On Tuesday, Jan. 31, New Jersey School Boards Association staff coordinated a “Day on Capitol Hill” for New Jersey’s conference attendees to help facilitate discussions with the state’s federal lawmakers and their staff. In the morning, a congressional breakfast reception took place at the Rayburn House Office Building. Congressman Donald Norcross (CD-01) kicked off the event by delivering welcome remarks, highlighting various actions Congress has taken to assist public school districts during these challenging times, and discussing the importance of vocational education in today’s economy. Congresswoman Mikie Sherrill (CD-11) and Congressman Thomas Kean Jr., (CD-07) also personally attended the event and engaged in robust discussions with board members and school administrators. Policy staff members from the following offices also participated to listen to attendees’ advocacy priorities and hear their stories about programs they have implemented to advance student achievement:
- Congressman Chris Smith (CD-04).
- Congressman Josh Gottheimer (CD-05).
- Congressman Frank Pallone (CD-06).
- Congressman Bill Pascrell Jr. (CD-09).
- Congressman Donald Payne Jr. (CD-10).
- Congresswoman Bonnie Watson Coleman (CD-12).

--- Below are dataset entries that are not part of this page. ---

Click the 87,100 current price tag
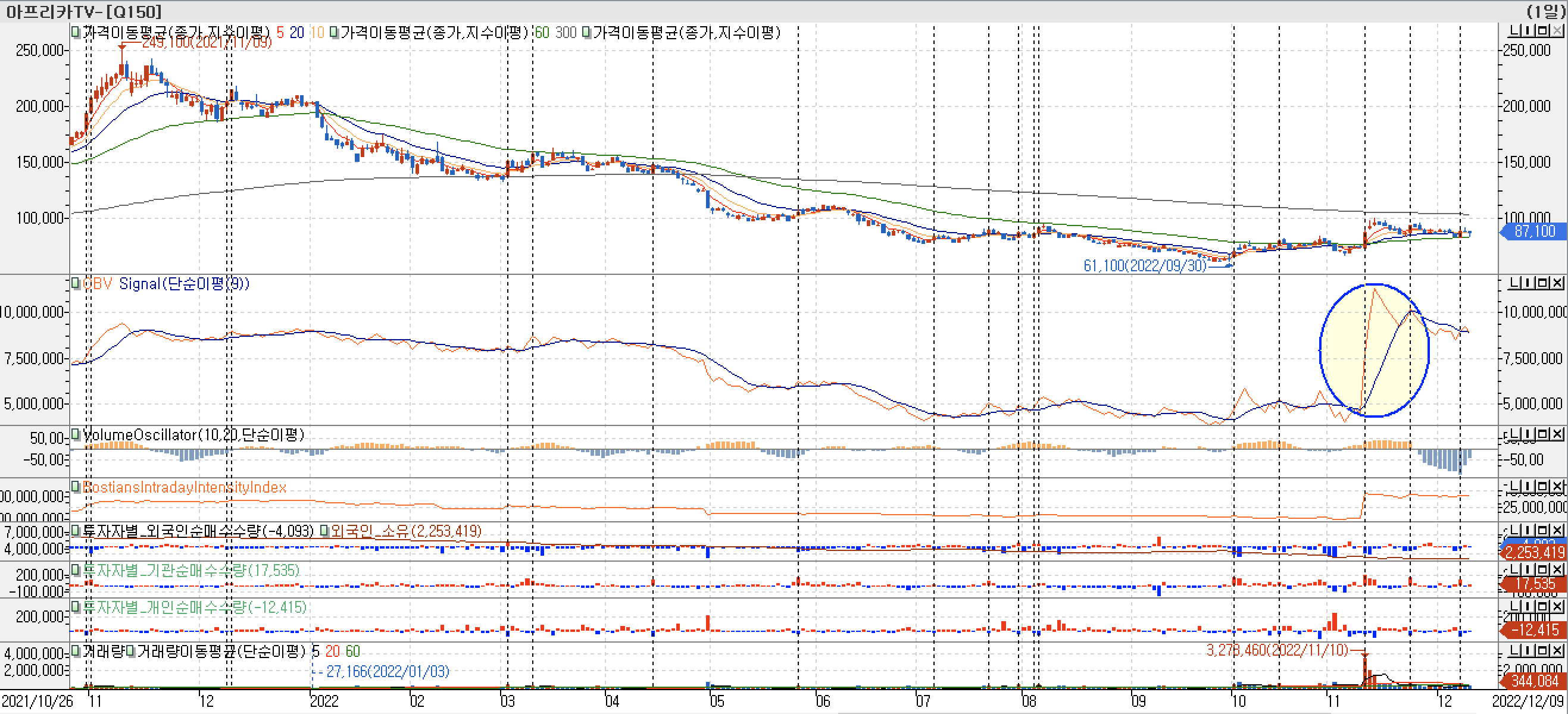 click(x=1534, y=231)
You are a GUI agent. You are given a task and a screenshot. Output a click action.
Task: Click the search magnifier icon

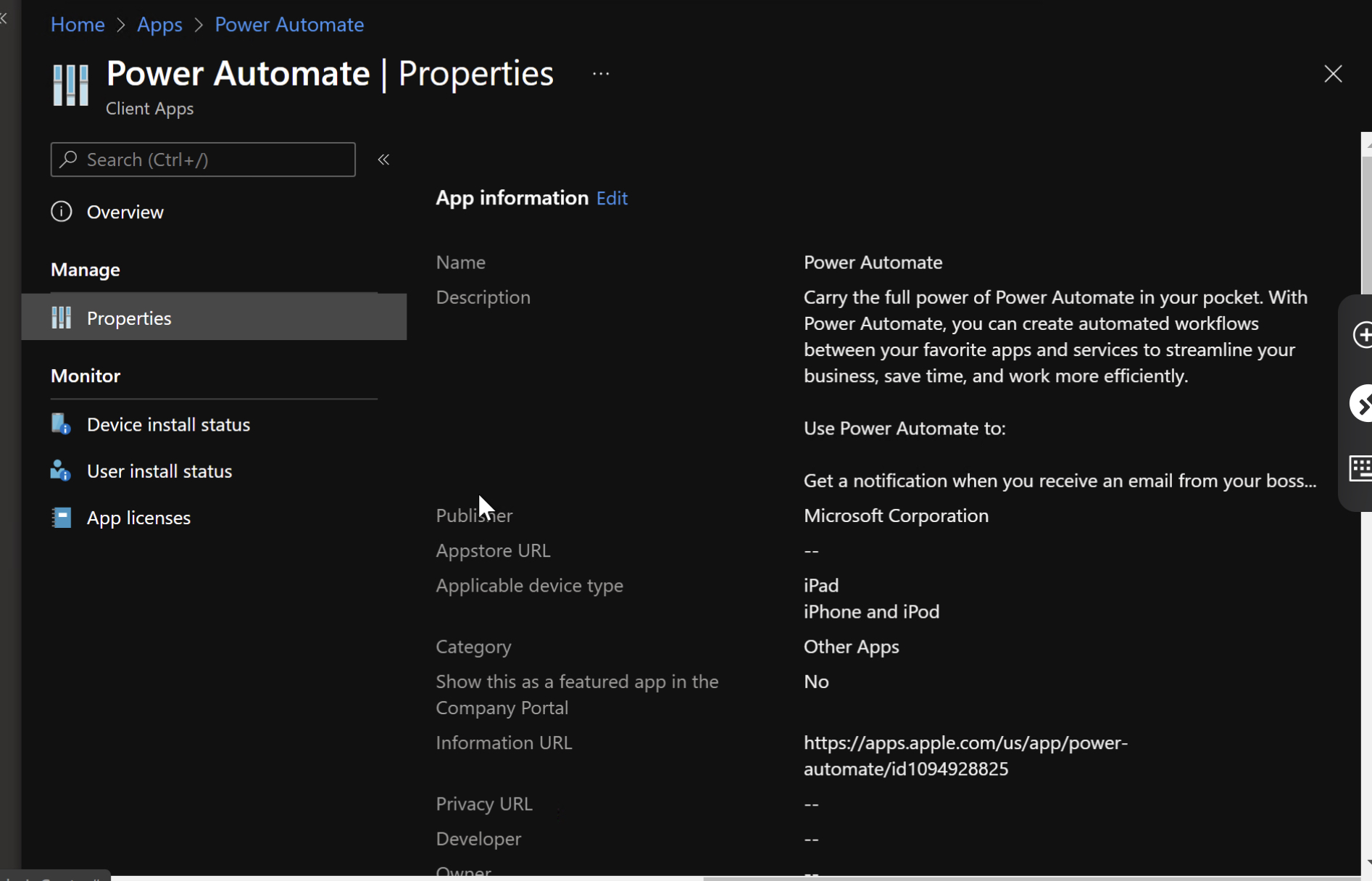(x=67, y=159)
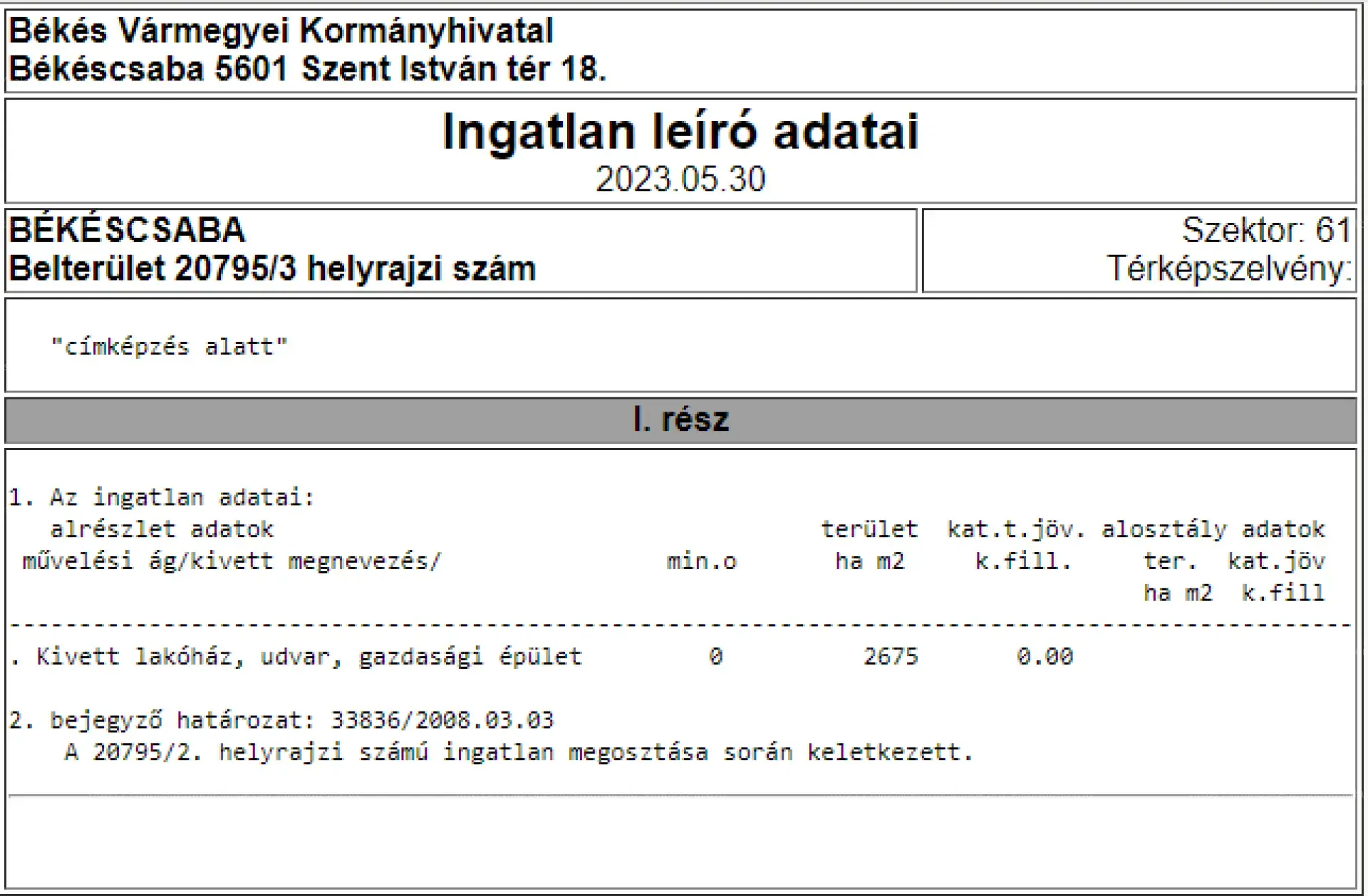Click 'Kivett lakóház, udvar, gazdasági épület' entry

pyautogui.click(x=309, y=656)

In the afternoon, attendees made their way to the Senate Hart Office Building. There they met with key staff from the offices of both Sen. Bob Menendez and Sen. Cory Booker.
The Day on Capitol Hill provided an opportunity for NJSBA staff and school board members to advocate for various ways that Congress can support the work of local boards of education, including:
- Fully funding the Individuals with Disabilities Education Act.
- Ensuring districts are equipped with the resources necessary to address learning loss and accelerate academic recovery.
- Providing greater and sustained federal resources to expand access to mental health services and supports.
- Implementing policies to help address staff shortages, such as loan forgiveness for teachers and principals.
- Maximizing the impact of COVID-19 relief funds for school facility and infrastructure upgrades.